Reading text =>
Reputation: 83
I have a DataFrame
created by running sqlContext.read
of a Parquet file.
The DataFrame
consists of 300 M rows. I need to use these rows as input to another function, but I want to do it in smaller batches to prevent OOM error.
Currently, I am using df.head(1000000)
to read the first 1M rows, but I cannot find a way to read the subsequent rows. I tried df.collect()
, but it gives me a Java OOM error.
I want to iterate over this dataframe. I tried adding another column with the withColumn() API to generate a unique set of values to iterate over, but none of the existing columns in the dataframe have solely unique values.
For example, I tried val df = df1.withColumn("newColumn", df1("col") + 1)
as well as val df = df1.withColumn("newColumn",lit(i+=1))
, both of which do not return a sequential set of values.
Any other way to get the first n rows of a dataframe and then the next n rows, something that works like a range function of SqlContext
?
Upvotes: 6
Views: 9544
Reputation: 3702
You can simple use the limit and except api of dataset or dataframes as follows
long count = df.count();
int limit = 50;
while(count > 0){
df1 = df.limit(limit);
df1.show(); //will print 50, next 50, etc rows
df = df.except(df1);
count = count - limit;
}
Upvotes: 8

Problems to solve =>
1. In the thread above, what error did calling df.collect() produce?
2. Write out the part of the thread above between "Reputation: 83" and "solely unique values.", inclusive.

Supplied entries =>

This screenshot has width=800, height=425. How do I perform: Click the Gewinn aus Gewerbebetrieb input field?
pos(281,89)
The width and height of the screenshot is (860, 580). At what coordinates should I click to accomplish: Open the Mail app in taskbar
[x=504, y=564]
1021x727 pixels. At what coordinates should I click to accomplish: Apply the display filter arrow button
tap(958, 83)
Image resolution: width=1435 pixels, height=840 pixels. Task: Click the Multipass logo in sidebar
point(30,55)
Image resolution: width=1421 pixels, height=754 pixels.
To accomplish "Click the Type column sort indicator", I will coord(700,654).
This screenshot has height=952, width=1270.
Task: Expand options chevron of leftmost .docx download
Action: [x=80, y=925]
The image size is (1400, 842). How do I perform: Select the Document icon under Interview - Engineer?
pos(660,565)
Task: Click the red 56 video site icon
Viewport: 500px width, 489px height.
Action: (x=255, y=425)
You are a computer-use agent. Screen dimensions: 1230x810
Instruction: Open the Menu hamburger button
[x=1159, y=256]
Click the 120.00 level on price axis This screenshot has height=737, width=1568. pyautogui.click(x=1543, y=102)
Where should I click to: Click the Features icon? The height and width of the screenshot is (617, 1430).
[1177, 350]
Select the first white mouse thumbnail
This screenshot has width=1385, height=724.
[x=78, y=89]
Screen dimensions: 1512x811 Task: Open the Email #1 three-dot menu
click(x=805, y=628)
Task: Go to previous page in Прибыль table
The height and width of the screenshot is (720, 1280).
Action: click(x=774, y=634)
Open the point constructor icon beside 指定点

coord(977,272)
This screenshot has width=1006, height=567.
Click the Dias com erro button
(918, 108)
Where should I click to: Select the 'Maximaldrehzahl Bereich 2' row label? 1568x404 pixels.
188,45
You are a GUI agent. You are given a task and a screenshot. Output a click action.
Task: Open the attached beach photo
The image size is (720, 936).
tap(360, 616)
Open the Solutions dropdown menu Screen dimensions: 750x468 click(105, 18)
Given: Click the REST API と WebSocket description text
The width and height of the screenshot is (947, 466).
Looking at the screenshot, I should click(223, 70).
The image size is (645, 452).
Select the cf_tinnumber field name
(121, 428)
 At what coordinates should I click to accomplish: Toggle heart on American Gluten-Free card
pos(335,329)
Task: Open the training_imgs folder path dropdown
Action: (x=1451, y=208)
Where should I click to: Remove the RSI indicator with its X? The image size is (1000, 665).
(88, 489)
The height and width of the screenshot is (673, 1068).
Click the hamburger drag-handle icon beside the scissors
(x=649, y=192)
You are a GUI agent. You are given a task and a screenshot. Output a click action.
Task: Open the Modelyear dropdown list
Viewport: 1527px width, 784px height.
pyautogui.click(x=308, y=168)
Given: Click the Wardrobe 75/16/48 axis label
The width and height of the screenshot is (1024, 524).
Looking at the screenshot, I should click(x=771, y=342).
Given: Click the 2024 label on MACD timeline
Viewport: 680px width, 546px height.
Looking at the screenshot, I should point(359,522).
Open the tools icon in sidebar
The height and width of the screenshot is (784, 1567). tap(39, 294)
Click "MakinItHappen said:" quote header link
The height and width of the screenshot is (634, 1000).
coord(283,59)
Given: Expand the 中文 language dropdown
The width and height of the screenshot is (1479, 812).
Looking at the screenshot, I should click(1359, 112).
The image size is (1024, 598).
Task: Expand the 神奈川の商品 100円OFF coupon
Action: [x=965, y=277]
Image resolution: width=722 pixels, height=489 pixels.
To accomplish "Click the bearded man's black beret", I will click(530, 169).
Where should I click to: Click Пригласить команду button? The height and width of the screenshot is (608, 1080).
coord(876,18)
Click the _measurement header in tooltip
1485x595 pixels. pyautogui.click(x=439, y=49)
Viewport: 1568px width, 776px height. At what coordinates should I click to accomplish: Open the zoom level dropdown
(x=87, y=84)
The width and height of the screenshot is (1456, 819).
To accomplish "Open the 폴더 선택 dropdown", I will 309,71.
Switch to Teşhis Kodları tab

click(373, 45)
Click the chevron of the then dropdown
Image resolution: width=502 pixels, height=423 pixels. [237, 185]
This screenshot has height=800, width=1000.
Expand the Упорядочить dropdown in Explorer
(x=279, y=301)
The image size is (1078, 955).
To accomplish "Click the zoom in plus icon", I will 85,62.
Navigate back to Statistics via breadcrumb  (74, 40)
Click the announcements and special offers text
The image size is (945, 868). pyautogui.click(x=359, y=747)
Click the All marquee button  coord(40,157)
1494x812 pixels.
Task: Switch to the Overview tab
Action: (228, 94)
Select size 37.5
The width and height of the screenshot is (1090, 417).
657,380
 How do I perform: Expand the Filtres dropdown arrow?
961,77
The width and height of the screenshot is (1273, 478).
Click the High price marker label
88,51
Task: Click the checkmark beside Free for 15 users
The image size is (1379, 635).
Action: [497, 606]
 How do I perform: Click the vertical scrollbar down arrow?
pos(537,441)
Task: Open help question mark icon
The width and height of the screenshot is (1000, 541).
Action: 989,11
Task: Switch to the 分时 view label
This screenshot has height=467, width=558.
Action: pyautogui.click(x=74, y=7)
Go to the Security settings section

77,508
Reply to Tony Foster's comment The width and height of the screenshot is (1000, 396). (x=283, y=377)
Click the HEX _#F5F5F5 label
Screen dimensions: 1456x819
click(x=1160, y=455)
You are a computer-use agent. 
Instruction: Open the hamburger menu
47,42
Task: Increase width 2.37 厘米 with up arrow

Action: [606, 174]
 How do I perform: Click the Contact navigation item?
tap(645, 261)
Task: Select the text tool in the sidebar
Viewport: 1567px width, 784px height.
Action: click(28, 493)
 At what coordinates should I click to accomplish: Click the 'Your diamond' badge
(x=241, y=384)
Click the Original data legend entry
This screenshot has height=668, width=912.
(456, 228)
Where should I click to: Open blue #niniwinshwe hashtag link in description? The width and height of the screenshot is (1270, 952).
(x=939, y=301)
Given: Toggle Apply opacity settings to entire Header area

Answers by task =>
1. A Java OOM error.

2.
Reputation: 83
I have a DataFrame
created by running sqlContext.read
of a Parquet file.
The DataFrame
consists of 300 M rows. I need to use these rows as input to another function, but I want to do it in smaller batches to prevent OOM error.
Currently, I am using df.head(1000000)
to read the first 1M rows, but I cannot find a way to read the subsequent rows. I tried df.collect()
, but it gives me a Java OOM error.
I want to iterate over this dataframe. I tried adding another column with the withColumn() API to generate a unique set of values to iterate over, but none of the existing columns in the dataframe have solely unique values.